Editeur : Dupuis
Valérie Mangin se livre à un exercice d’écriture assez périlleux : la
mise en abyme multiple, autrement dit, l’enchâssement de plusieurs récits les uns dans les autres. Si cette série devait vous tenter, prévoyez donc la lecture des trois tomes d’une traite, afin de ne pas perdre le fil.
Abymes démarre avec une collaboration déjà
“gagnante”, puisqu’on devait déjà au duo Mangin-Griffo le diptyque remarqué Petit Miracle (chez Soleil). L’auteur se réapproprie à présent des éléments
biographiques pour réécrire l’histoire de Balzac, mâtinée de polar et de
fantastique, première pièce de son puzzle scénaristique. Quant aux
belles pages du célèbre dessinateur de Giacomo C. ou S.O.S. Bonheur
(pour ne citer que deux classiques), elles rappellent graphiquement leur
collaboration précédente, mais aussi les Sambre d’Yslaire.

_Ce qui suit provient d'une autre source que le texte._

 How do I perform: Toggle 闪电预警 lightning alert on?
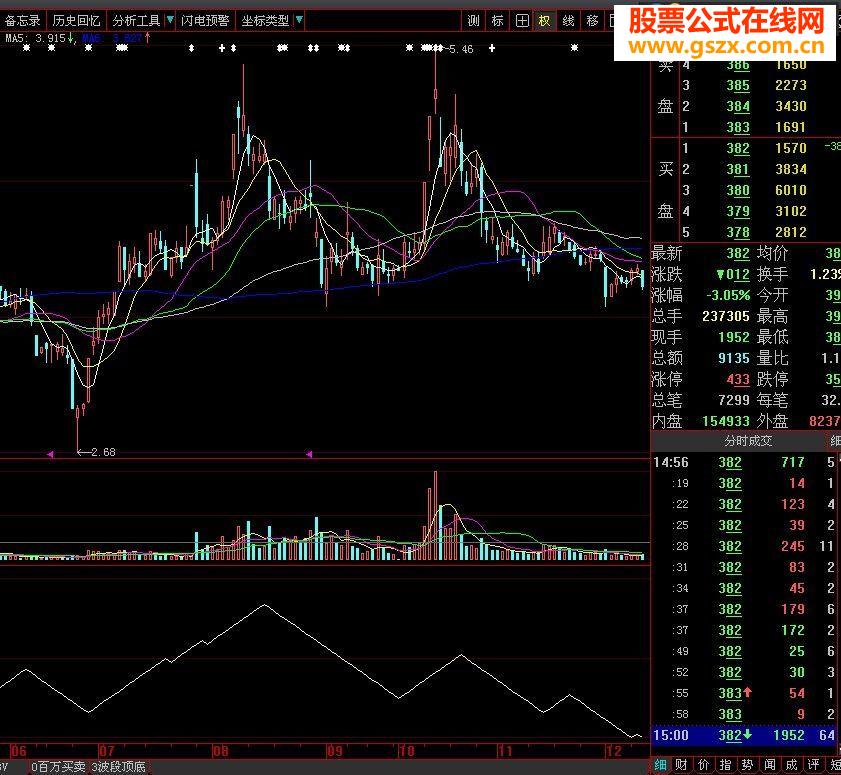point(206,19)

De manière plus réaliste et austère, Malnati sert efficacement la
seconde partie du récit, qui va un peu plus loin dans la complexité.
Cette fois, c’est la vie du cinéaste Henri-Georges Clouzot qui est
remaniée, en exhumant les accusations d’ancien collabo qui lui collèrent
à la peau et en ajoutant des éléments mystérieux autour d’un projet de
film en 1946, intitulé… Le Mystère Balzac.

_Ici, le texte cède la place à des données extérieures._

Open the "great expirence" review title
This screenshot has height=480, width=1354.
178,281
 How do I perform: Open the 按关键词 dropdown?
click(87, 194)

C’est néanmoins le troisième volume qui s’avère le plus surprenant.
Valérie Mangin se met en effet elle-même en scène, se dévoile, de la
jeune étudiante en philo et histoire à la création des présentes bandes
dessinées… Des ouvrages qu’elle aurait étrangement découvert en
solderie, puis égarés, avant même de les avoir écrits. Les éléments
autobiographiques se mêlent à nouveau à la fiction et incluent un autre
protagoniste, qui n’est autre que Denis Bajram, celui qui dessine cette
dernière partie et qui est son compagnon dans la vraie vie. Les deux
artistes étant grand amateurs de récits complexes, Abymes semblait tout
indiqué pour concrétiser une collaboration-fusion, incluant des preuves
d’amour touchantes.
Le graphisme réaliste de Bajram, composé d’aquarelles numériques et
de photos de décors urbains retouchées, est ici lumineux, loin de son
bestseller Universal War One.
Mais le couple en fait sans doute trop, de l’autopromotion de
leurs bibliographies respectives jusqu’à leur futur
science-fictionnesque fantasmé. Trop également en matière de copinage, car si
grand bien leur fasse d’avoir de solides relations - éditeurs, libraires
spécialisés incontournables à Paris et Bruxelles, certains journalistes
bien connus ou autres personnalités du petit monde de la bande dessinée
-, les représenter s’avère souvent dispensable et finit par faire
ressembler l'hommage à une garantie de soutien promotionnel.
Le concept de cette trilogie vous offre un long
moment de divertissement, à défaut d'atteindre le niveau de son ambition et malgré d'importantes différences de tonalités et de styles.